Seu governo mantém políticas sociais, equilíbrio fiscal e diálogo constante com o setor produtivo, sendo considerado uma das esquerdas mais moderadas da América Latina.

Orientação predominante: Centro-esquerda.

VENEZUELA — ESQUERDA CHAVISTA

A Venezuela continua sendo governada pelo chavismo.

O país permanece enfrentando dificuldades econômicas, isolamento internacional e fortes críticas relacionadas ao funcionamento de suas instituições democráticas.

Orientação predominante: Esquerda Chavista.

O QUE EXPLICA O AVANÇO DA DIREITA?

O fortalecimento da direita na América do Sul não ocorre apenas por razões ideológicas.

A insegurança pública, o crescimento do narcotráfico, a inflação, o baixo crescimento econômico e o desgaste de governos progressistas contribuíram para a eleição de candidatos conservadores em diversos países.

Ao mesmo tempo, cresce entre parte do eleitorado a defesa de governos que prometem maior rigor no combate ao crime, redução do tamanho do Estado e incentivo ao setor privado.

UM CONTINENTE EM TRANSIÇÃO

A América do Sul vive um dos períodos de maior transformação política das últimas décadas.

A direita ampliou sua presença e hoje governa a maioria dos países da região.

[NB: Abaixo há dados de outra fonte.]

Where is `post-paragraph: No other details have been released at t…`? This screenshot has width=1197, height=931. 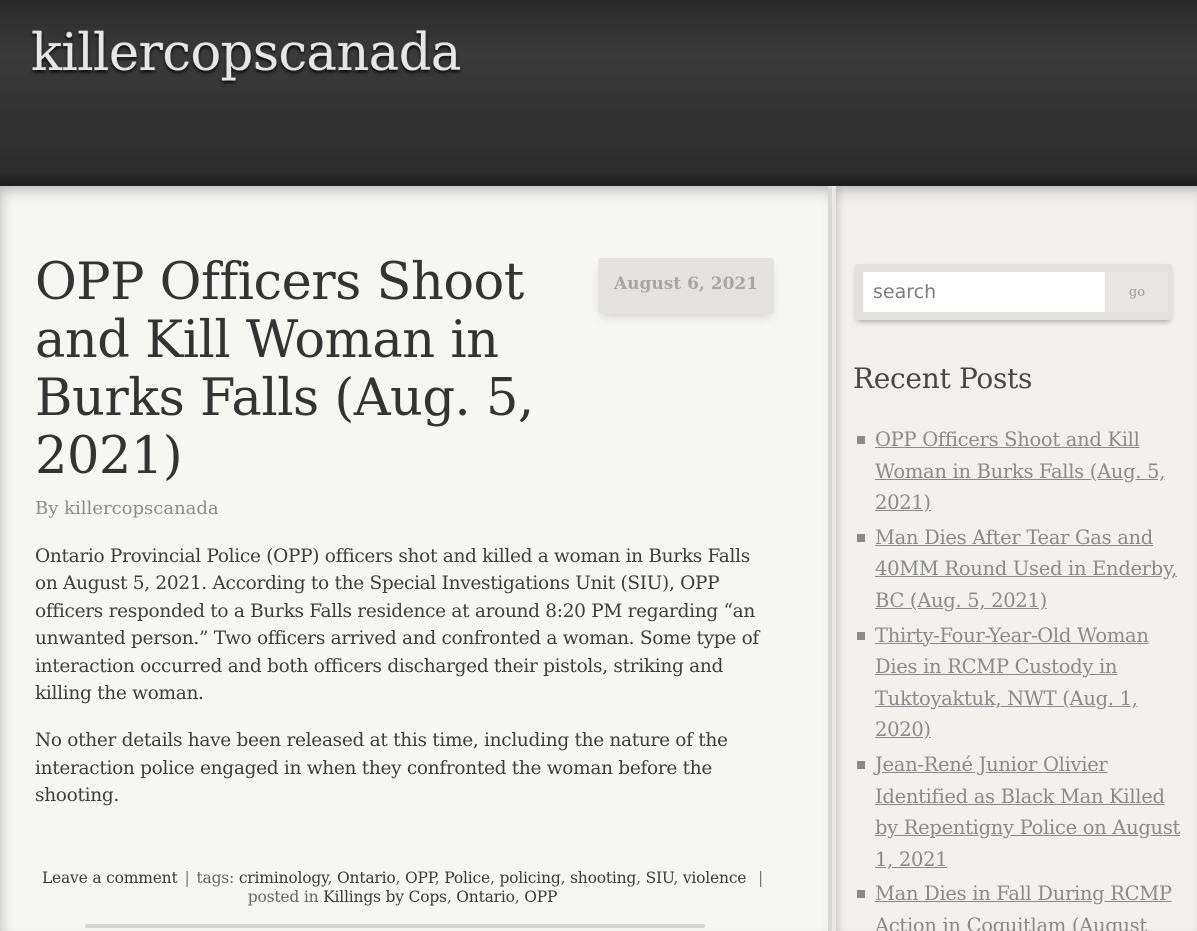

Entretanto, importantes nações, como Brasil, Uruguai, Guiana, Suriname e Venezuela, continuam sob governos de esquerda ou centro-esquerda.

As próximas eleições presidenciais poderão alterar novamente esse equilíbrio, demonstrando que a política latino-americana permanece dinâmica e sujeita a rápidas mudanças.

Mais do que uma disputa entre esquerda e direita, a região enfrenta desafios comuns: crescimento econômico, combate à pobreza, fortalecimento das instituições democráticas, segurança pública e enfrentamento do crime organizado.

Independentemente da orientação ideológica dos governos, esses temas continuarão sendo decisivos para o futuro da América Latina.